___ Material provided ___
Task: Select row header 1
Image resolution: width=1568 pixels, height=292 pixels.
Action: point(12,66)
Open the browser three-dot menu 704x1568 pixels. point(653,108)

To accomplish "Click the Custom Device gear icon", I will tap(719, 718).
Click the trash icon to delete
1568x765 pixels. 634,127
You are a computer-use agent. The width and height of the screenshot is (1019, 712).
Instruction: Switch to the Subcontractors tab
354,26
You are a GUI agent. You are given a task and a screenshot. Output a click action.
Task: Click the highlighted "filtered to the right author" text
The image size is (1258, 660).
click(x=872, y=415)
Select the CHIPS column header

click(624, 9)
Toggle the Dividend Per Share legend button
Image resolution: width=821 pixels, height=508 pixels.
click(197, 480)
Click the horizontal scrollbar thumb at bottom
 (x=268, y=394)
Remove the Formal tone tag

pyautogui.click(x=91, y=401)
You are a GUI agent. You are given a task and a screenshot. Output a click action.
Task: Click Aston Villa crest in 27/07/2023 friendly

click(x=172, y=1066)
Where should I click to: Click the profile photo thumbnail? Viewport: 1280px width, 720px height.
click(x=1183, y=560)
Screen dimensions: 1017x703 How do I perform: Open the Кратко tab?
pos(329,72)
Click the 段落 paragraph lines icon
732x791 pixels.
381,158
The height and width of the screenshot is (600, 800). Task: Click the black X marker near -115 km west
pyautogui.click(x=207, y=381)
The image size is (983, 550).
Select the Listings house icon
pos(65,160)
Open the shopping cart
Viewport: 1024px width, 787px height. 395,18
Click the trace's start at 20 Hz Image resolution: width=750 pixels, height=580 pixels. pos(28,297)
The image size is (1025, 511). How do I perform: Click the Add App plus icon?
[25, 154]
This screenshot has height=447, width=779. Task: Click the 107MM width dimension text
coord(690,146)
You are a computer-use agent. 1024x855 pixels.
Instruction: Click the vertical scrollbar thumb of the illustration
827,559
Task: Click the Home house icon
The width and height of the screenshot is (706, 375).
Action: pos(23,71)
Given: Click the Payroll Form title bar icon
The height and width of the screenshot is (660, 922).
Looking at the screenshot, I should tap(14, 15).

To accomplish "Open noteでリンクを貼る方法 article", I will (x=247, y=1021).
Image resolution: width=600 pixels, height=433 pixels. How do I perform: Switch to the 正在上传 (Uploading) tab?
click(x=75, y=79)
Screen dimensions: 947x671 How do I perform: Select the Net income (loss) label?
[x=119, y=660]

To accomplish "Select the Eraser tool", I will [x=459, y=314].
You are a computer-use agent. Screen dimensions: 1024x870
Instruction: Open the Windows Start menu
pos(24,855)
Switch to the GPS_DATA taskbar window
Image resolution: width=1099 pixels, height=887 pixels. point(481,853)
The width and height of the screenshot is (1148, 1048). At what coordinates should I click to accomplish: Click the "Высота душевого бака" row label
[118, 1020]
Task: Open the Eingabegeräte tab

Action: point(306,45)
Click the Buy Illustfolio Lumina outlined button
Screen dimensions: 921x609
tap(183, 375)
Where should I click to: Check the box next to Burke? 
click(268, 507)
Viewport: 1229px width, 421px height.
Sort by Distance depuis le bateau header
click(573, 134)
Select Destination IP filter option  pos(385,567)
___
→ Directions
The lines above from the one with "The image size is (1025, 511)." through the one with "Given: Click the Payroll Form title bar icon" are to be duplicated exactly, ends included, with nothing added.

→ Response box
The image size is (1025, 511). How do I perform: Click the Add App plus icon?
[25, 154]
This screenshot has height=447, width=779. Task: Click the 107MM width dimension text
coord(690,146)
You are a computer-use agent. 1024x855 pixels.
Instruction: Click the vertical scrollbar thumb of the illustration
827,559
Task: Click the Home house icon
The width and height of the screenshot is (706, 375).
Action: pos(23,71)
Given: Click the Payroll Form title bar icon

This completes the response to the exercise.